From cancer treatment to drug trials, acknowledging the relationship between genetic sex differences and health could revolutionise medicine, with benefits for the whole of humanity.
Why are women more likely to suffer from autoimmune disease and men more likely to suffer from ADHD? Why do vaccines work better on women than men, and men experience fewer traumatic head injuries than women? Why are more men born with congenital malformations such as tongue-tie, club foot, and webbed fingers and toes? Why do women outlive men everywhere in the world – even when you take into account social factors like warfare and lifestyle choices?

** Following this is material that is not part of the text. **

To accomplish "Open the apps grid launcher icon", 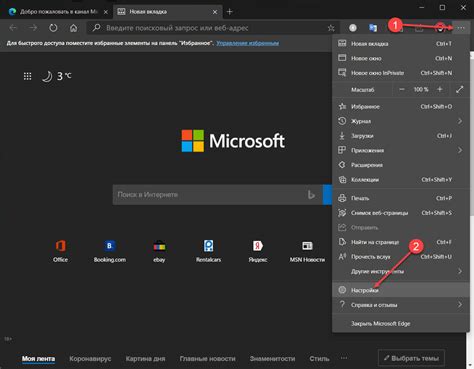I will (x=27, y=76).
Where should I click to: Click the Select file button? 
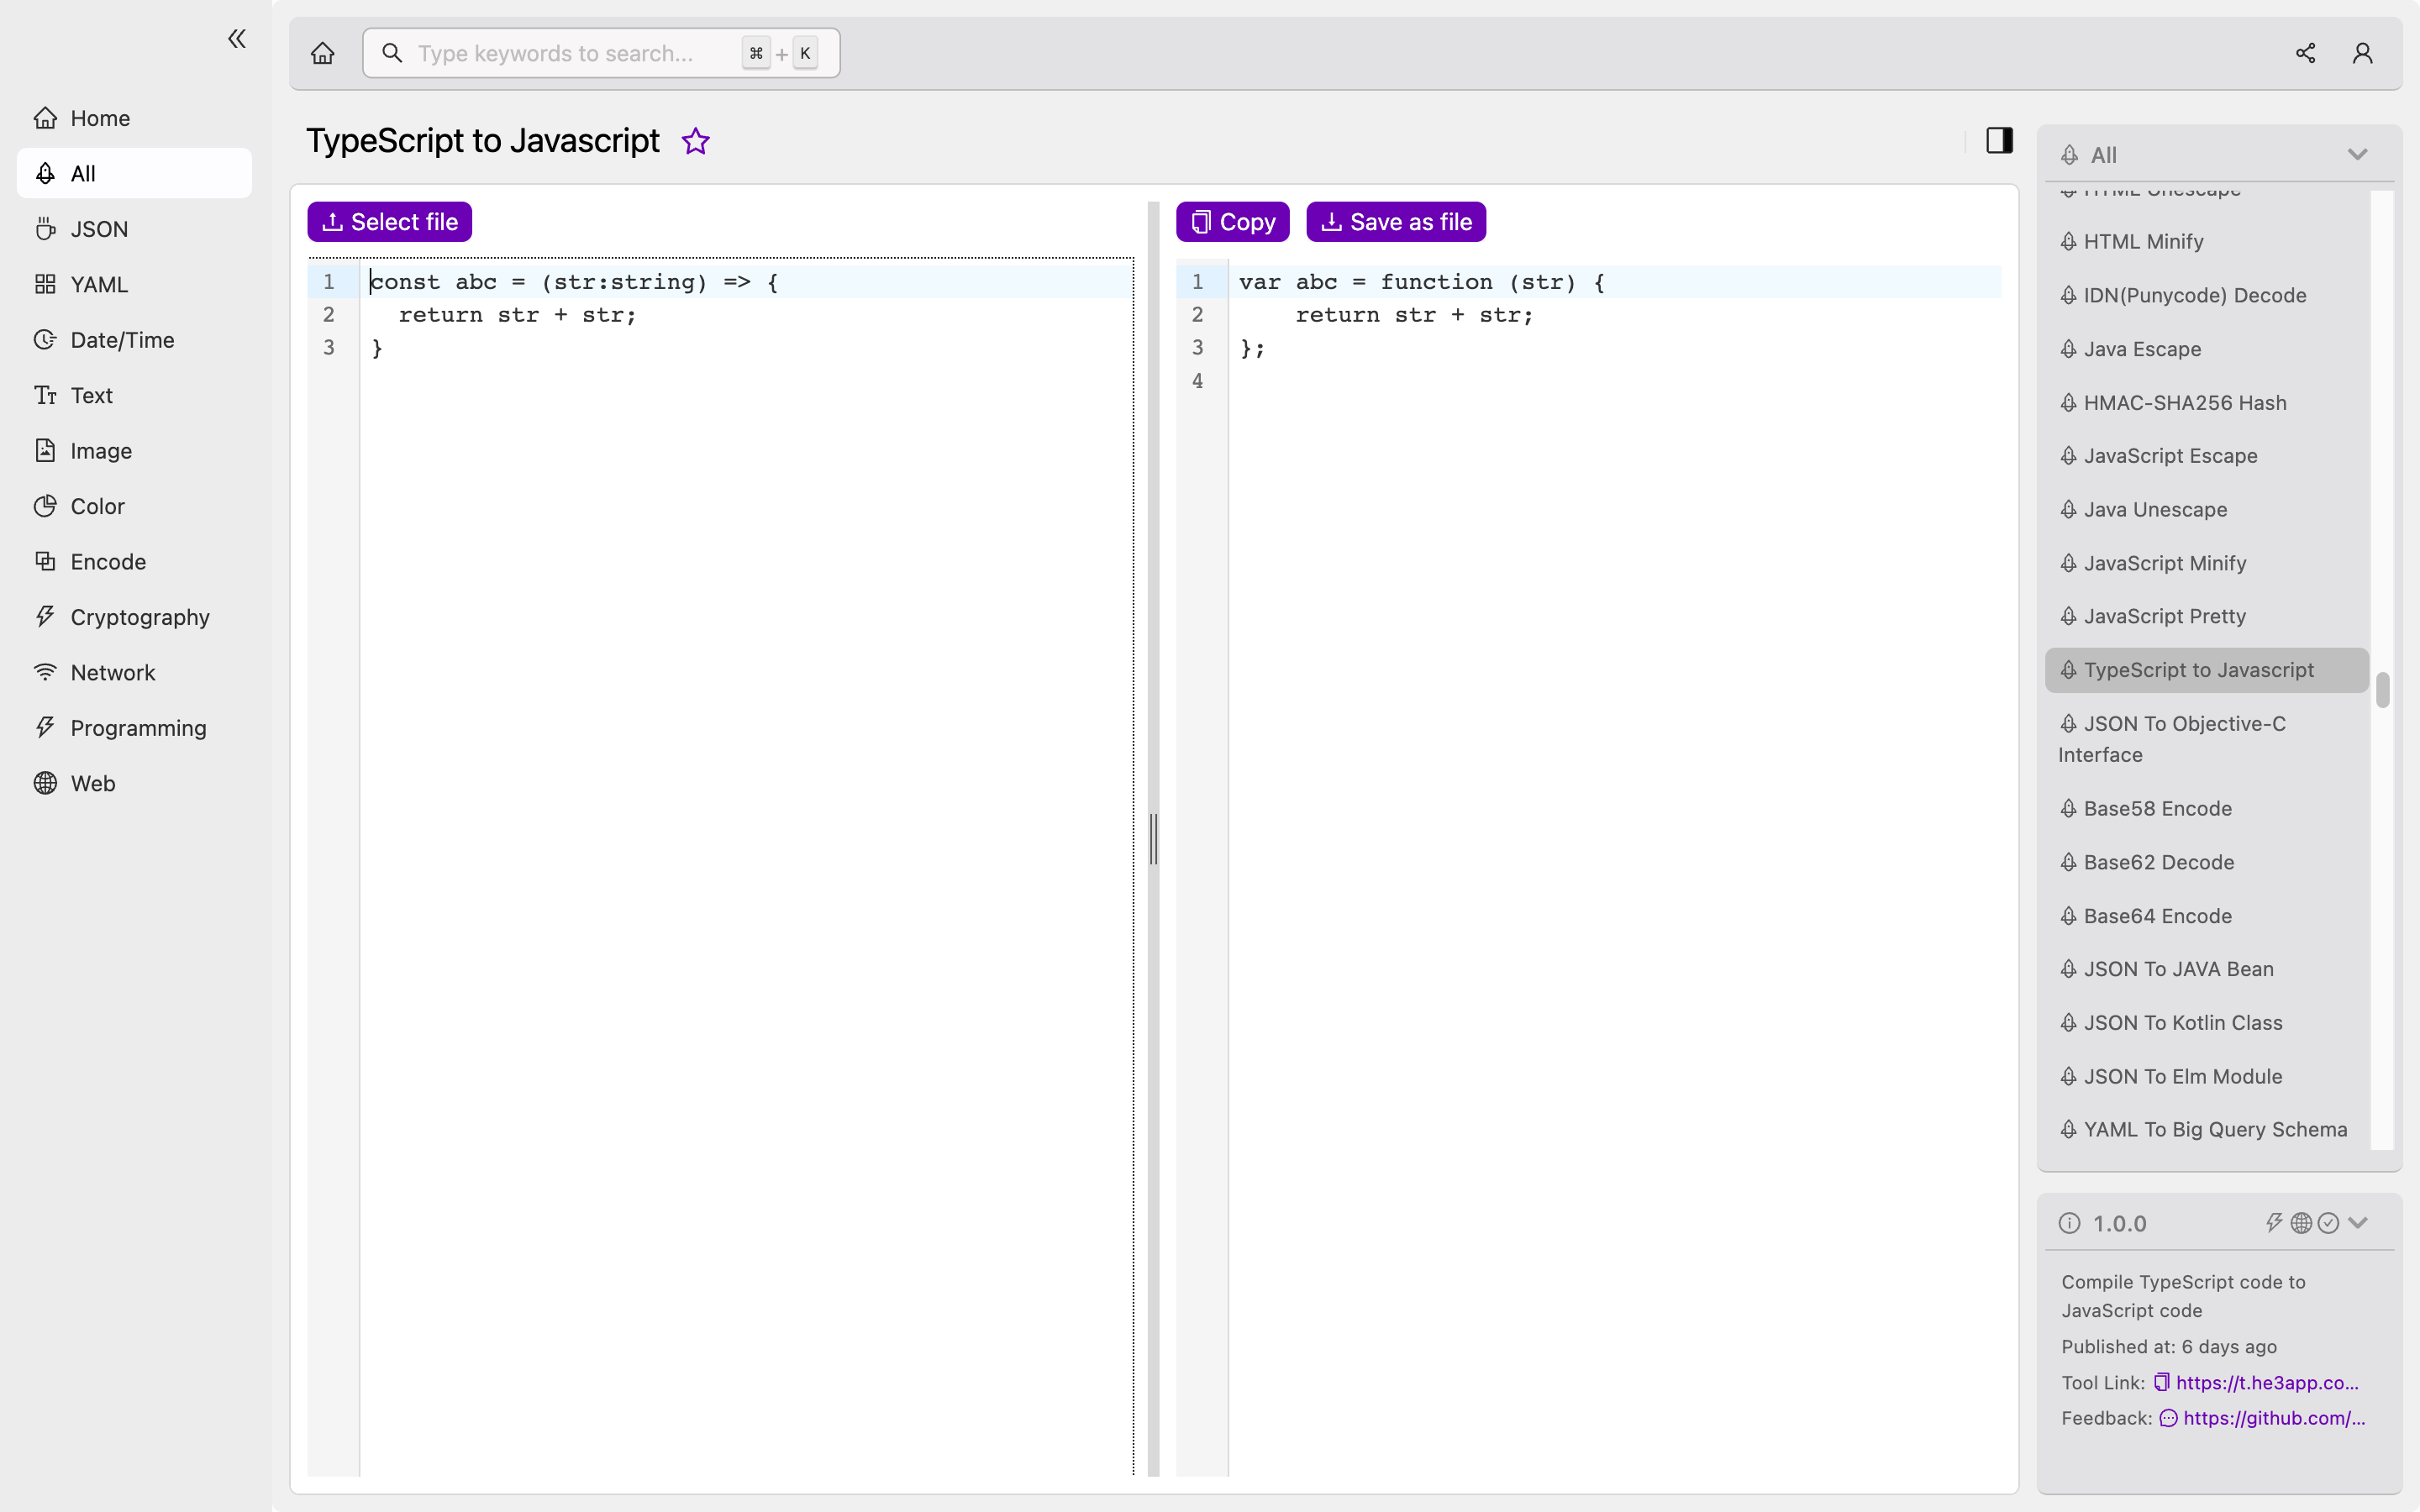coord(388,221)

The answers lie in the profound but largely unacknowledged chasm dividing the chromosomal sexes. With two X chromosomes, genetic females have greater genetic diversity than genetic males – with the consequence that women are more resilient and have greater stamina at every stage of life. Genetic females are more capable of fighting cancer and more likely to survive a famine. Genetic males are more likely to suffer developmental disabilities and – despite their greater size and physical strength – are less likely to survive physical hardship.
Understanding these differences could drive powerful new insights for the future of health care – but instead, with few exceptions, doctors practice a male-centric, one-size-fits-all model of healthcare, to the detriment and endangerment of both men and women.
Dr Sharon Moalem is here to change that. The world’s leading expert on the consequences of chromosomal differences for human health, he’ll explore the new science of genetic sex – and make a compelling case for transforming the way we research and practice medicine for the betterment of us all.